◆ Stored data
· · · · ·

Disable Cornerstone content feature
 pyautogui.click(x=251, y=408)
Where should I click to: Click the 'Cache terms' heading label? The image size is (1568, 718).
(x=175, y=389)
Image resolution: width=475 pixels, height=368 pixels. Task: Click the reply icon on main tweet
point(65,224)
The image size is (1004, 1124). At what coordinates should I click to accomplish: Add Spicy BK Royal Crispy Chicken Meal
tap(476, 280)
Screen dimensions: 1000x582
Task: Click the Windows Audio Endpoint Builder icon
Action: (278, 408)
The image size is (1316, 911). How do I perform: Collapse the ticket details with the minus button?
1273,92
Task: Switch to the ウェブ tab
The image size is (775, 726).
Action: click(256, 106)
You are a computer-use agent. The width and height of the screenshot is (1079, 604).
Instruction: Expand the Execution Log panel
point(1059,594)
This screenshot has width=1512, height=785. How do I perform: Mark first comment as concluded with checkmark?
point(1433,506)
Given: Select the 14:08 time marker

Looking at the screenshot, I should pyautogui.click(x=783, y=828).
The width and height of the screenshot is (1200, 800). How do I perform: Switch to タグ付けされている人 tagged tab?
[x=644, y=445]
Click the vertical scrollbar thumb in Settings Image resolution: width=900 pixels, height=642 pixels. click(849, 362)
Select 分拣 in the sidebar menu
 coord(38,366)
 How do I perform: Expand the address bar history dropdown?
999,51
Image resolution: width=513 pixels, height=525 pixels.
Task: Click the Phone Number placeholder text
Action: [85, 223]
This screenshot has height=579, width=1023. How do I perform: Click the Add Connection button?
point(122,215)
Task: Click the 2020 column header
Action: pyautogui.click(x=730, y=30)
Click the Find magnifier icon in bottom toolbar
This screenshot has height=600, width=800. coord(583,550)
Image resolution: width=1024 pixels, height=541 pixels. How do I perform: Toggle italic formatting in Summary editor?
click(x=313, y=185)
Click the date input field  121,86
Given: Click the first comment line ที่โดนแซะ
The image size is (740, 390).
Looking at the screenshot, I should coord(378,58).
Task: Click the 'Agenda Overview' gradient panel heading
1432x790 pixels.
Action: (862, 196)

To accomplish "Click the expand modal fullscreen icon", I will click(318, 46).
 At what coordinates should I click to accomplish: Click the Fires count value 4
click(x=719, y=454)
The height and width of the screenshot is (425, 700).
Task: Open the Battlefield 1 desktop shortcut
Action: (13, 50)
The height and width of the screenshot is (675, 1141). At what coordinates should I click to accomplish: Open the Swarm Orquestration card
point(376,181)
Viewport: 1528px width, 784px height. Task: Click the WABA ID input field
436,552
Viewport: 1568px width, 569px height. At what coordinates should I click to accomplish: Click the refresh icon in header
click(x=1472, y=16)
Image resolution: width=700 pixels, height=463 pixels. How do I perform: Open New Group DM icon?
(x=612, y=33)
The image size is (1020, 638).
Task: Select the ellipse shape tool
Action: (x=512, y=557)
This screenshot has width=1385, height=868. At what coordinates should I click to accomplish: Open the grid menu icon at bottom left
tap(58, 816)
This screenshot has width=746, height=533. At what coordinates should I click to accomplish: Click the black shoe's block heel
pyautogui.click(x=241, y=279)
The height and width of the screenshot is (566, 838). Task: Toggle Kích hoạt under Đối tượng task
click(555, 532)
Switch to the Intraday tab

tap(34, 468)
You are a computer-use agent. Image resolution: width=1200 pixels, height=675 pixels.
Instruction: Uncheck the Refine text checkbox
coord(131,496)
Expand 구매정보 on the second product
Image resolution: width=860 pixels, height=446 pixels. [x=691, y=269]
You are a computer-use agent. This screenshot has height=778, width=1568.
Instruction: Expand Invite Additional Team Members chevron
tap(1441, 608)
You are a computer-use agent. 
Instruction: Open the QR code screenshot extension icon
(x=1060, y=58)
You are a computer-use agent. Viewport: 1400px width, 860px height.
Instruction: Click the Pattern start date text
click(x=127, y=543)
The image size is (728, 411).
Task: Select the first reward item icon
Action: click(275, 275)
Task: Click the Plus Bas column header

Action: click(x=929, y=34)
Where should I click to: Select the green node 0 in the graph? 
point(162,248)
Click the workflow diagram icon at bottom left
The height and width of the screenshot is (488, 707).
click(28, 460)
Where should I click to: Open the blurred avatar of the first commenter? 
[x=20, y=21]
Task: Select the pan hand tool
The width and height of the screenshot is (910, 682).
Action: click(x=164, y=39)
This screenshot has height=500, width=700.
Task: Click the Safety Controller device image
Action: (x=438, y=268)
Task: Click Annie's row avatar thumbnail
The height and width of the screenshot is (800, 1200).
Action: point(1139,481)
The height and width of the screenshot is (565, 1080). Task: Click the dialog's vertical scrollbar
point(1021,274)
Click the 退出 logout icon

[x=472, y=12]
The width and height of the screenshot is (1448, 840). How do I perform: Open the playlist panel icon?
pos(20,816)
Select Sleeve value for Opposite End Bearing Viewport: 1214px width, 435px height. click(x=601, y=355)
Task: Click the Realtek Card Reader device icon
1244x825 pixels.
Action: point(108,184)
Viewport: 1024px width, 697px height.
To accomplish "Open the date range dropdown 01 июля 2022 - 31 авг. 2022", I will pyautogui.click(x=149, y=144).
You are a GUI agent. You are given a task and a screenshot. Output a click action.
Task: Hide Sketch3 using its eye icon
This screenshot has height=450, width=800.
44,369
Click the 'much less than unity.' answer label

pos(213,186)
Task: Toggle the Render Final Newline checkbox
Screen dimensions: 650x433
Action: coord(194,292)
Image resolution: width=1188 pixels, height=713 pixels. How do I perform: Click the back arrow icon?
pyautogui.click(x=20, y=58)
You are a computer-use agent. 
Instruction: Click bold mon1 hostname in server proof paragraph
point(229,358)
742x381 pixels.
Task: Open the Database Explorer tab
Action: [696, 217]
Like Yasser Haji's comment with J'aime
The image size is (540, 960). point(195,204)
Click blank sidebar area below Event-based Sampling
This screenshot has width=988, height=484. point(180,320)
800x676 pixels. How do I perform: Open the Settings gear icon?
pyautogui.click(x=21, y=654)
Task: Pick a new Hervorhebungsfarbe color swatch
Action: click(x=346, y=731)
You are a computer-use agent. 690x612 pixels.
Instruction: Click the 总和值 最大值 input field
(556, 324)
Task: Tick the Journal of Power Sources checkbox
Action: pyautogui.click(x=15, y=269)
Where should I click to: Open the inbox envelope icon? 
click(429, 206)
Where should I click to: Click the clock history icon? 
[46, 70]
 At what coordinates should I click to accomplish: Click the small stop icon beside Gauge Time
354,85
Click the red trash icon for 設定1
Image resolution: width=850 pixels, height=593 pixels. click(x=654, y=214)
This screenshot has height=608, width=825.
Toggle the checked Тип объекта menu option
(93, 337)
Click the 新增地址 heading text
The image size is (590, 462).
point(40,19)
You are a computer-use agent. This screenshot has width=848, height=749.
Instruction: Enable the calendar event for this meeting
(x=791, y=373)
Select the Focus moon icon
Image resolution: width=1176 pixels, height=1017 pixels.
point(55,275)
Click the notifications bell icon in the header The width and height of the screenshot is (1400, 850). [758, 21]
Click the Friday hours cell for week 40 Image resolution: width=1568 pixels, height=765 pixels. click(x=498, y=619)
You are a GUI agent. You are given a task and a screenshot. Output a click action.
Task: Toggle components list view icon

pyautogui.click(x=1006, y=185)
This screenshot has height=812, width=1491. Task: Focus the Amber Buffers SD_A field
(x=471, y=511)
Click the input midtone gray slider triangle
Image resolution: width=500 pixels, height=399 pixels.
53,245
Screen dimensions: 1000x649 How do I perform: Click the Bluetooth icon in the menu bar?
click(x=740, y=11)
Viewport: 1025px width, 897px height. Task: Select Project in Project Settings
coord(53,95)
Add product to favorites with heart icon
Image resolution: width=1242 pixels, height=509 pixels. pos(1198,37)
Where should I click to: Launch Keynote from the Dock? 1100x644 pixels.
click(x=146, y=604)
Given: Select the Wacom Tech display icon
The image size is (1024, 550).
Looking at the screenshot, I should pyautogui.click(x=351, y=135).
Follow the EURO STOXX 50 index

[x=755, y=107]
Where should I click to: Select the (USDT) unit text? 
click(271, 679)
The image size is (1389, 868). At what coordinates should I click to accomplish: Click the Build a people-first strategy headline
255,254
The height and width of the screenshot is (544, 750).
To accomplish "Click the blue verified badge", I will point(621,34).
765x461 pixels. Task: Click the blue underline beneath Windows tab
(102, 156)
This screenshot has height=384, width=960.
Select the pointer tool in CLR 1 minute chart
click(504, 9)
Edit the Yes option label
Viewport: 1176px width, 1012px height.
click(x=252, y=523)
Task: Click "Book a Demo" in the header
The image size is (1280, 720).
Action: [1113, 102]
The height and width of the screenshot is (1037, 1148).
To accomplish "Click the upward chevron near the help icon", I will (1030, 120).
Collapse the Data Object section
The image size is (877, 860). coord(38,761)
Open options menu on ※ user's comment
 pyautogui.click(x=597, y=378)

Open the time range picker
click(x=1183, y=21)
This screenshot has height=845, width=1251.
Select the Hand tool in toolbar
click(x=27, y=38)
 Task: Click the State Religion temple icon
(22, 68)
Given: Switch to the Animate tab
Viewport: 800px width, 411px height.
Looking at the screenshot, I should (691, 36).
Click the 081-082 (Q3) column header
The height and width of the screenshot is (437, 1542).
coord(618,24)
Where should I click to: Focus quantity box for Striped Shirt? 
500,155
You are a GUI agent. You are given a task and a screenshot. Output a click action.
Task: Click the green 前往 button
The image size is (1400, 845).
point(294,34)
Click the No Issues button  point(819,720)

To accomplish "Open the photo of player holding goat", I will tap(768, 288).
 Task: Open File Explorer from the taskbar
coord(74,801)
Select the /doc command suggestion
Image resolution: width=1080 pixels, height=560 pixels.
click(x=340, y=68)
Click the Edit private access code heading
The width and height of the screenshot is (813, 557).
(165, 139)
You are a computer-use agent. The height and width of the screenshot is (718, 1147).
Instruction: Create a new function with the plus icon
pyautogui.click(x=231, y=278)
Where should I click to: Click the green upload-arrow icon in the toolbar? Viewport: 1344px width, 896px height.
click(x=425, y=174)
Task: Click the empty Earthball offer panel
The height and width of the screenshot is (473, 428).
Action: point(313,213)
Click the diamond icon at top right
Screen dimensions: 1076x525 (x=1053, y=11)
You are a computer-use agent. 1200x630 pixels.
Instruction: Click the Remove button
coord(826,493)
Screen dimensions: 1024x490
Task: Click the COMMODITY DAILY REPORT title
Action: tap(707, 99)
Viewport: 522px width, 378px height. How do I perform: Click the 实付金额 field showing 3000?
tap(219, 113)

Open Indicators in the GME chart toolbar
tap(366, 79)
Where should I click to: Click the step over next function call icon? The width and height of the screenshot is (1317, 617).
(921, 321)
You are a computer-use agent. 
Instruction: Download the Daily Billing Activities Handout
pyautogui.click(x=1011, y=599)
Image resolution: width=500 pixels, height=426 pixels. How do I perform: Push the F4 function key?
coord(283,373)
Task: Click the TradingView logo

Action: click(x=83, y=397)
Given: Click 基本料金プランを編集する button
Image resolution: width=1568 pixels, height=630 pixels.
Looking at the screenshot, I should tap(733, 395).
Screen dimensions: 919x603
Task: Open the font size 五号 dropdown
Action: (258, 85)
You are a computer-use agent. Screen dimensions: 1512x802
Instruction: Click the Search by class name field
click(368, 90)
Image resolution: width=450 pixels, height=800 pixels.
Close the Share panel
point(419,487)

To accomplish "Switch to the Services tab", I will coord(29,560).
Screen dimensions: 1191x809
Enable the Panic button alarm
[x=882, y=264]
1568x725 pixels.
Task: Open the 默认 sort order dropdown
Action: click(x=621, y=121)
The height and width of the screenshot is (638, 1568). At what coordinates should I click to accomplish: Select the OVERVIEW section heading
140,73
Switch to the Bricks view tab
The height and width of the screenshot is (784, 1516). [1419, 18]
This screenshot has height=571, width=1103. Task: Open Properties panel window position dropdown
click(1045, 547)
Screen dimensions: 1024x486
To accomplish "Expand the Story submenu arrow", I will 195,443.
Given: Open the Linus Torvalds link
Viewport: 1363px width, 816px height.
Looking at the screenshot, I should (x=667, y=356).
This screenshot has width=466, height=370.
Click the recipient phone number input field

· · · · ·

◆ THE PROBLEM
Beginning at the line above with "Click blank sidebar" and finishing at the line with "You are a computer-use agent. 690x612 pixels.", return each line exactly and return nothing else.

◆ WRITTEN REPLY
Click blank sidebar area below Event-based Sampling
This screenshot has width=988, height=484. point(180,320)
800x676 pixels. How do I perform: Open the Settings gear icon?
pyautogui.click(x=21, y=654)
Task: Pick a new Hervorhebungsfarbe color swatch
Action: click(x=346, y=731)
You are a computer-use agent. 690x612 pixels.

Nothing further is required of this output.